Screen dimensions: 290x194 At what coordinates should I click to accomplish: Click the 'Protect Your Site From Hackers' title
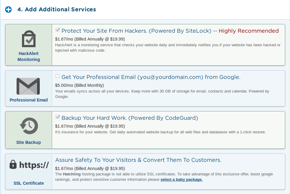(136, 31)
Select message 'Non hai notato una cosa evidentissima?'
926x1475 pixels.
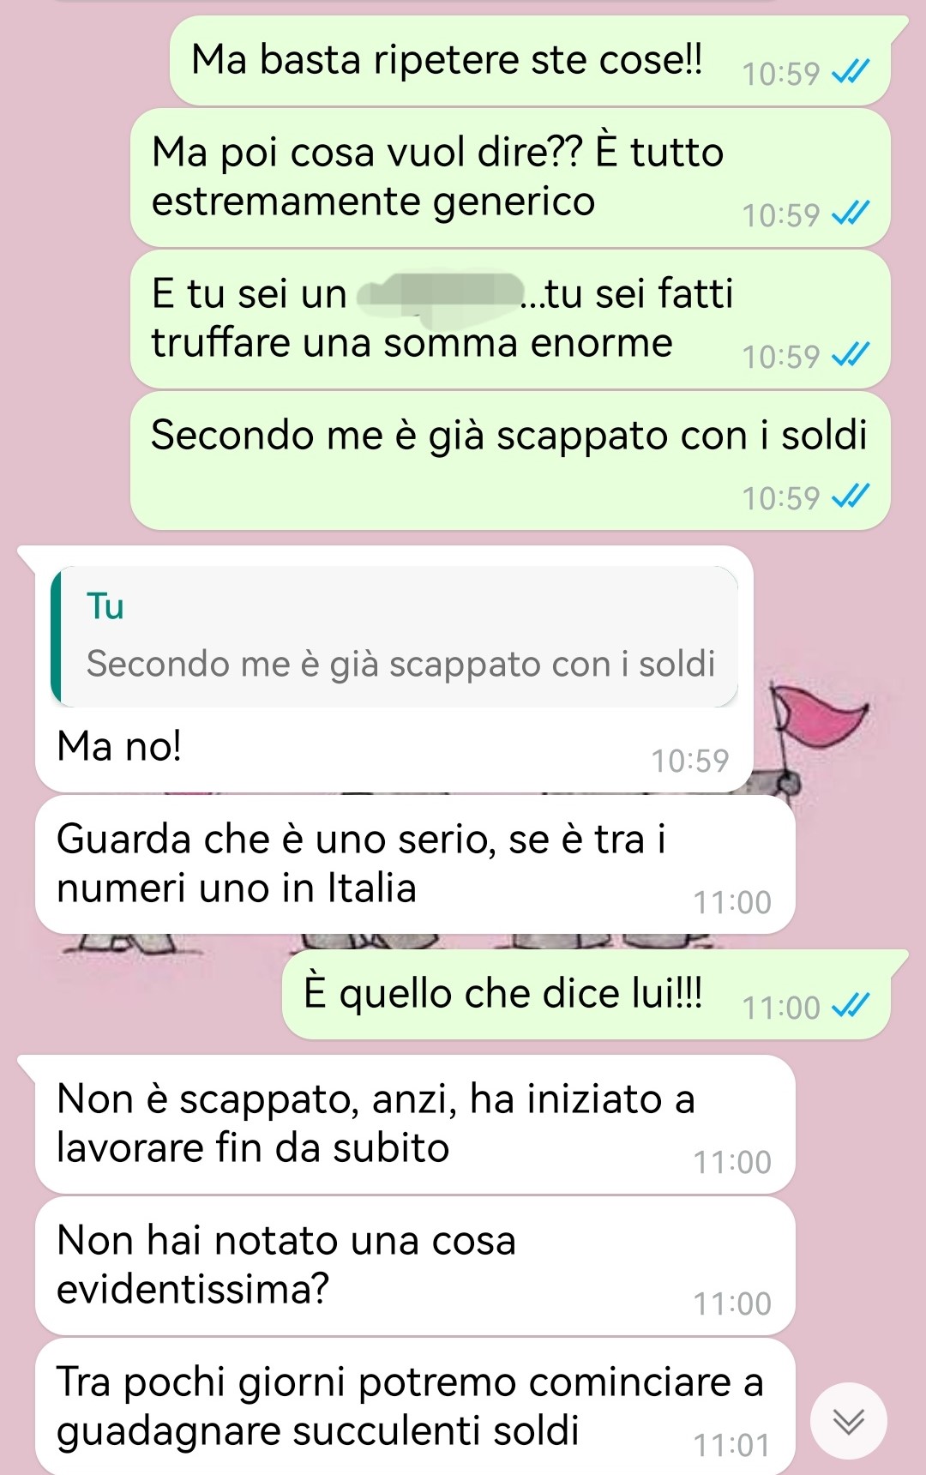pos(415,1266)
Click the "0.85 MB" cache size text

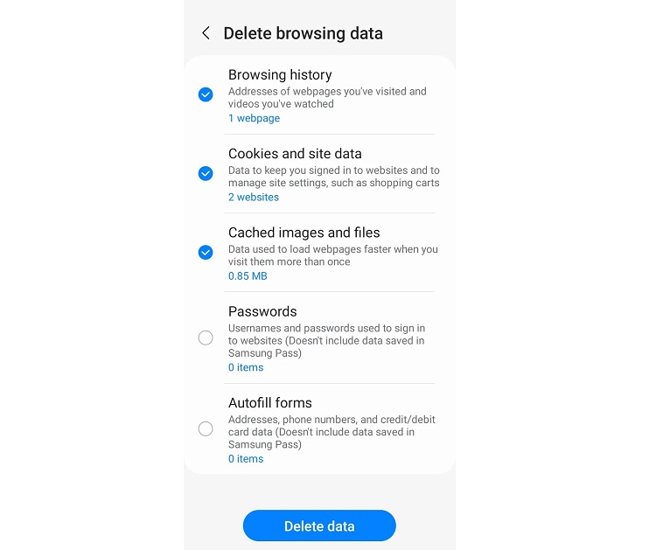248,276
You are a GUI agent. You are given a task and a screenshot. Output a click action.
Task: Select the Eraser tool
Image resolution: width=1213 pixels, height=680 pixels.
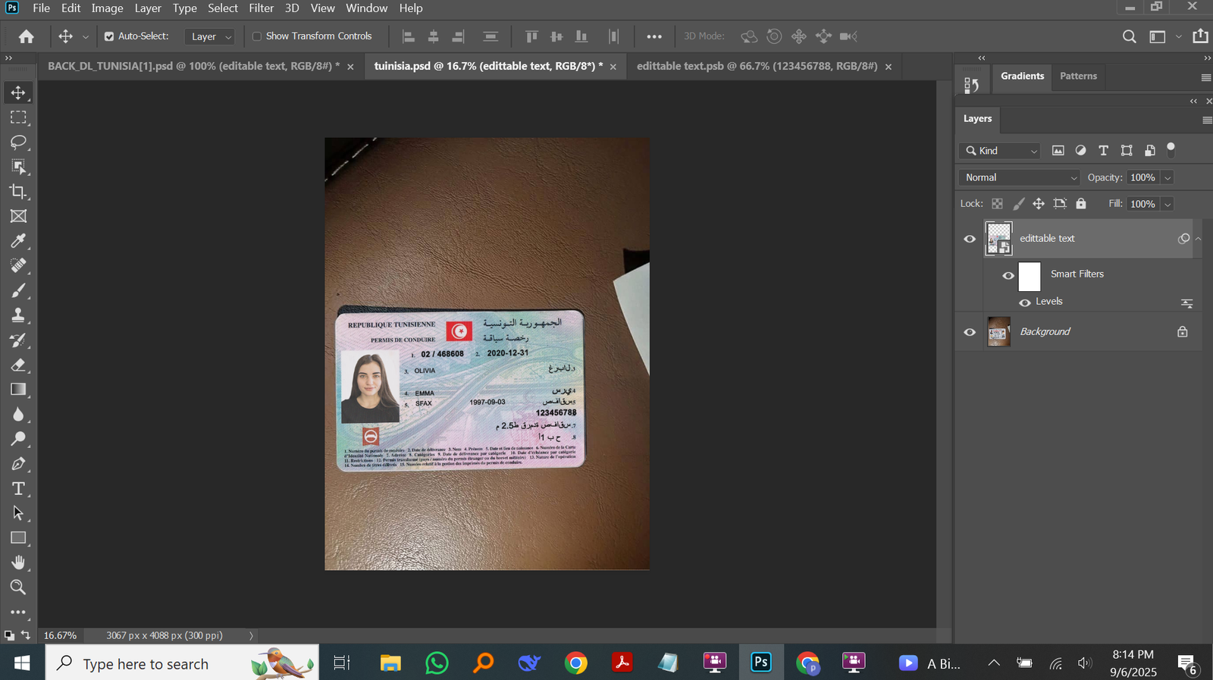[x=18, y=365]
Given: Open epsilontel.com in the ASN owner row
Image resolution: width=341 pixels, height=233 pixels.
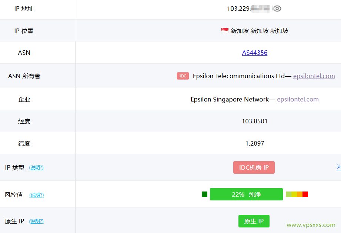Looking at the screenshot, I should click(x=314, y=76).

----

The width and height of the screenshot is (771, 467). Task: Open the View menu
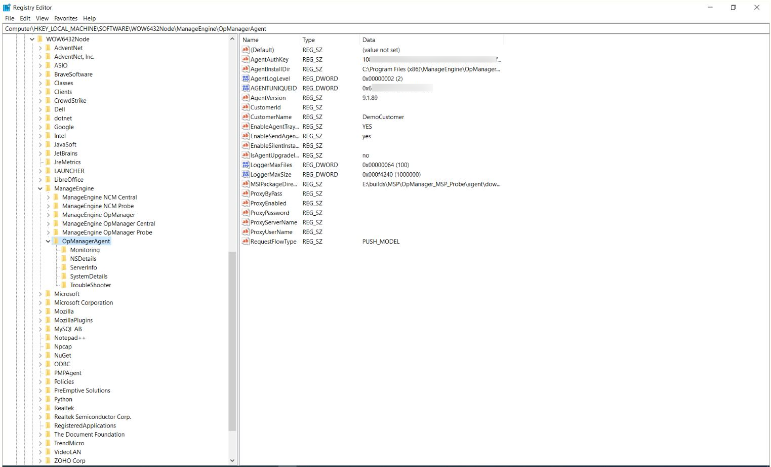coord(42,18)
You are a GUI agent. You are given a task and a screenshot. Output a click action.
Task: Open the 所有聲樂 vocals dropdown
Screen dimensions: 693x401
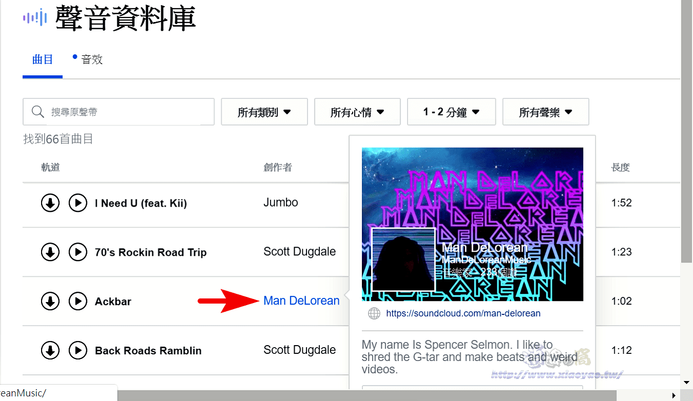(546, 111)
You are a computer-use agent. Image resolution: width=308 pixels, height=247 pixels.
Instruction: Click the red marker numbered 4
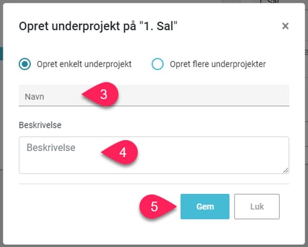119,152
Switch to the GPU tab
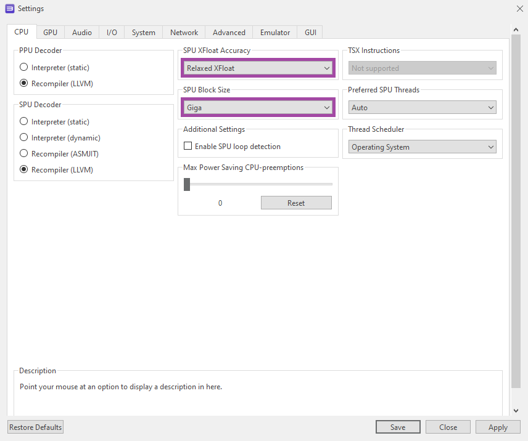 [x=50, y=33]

----

Report each line in the entries where the string "Select" occurs.

Select message 'Non hai notato una cosa evidentissima?'
Task: Select the Eraser tool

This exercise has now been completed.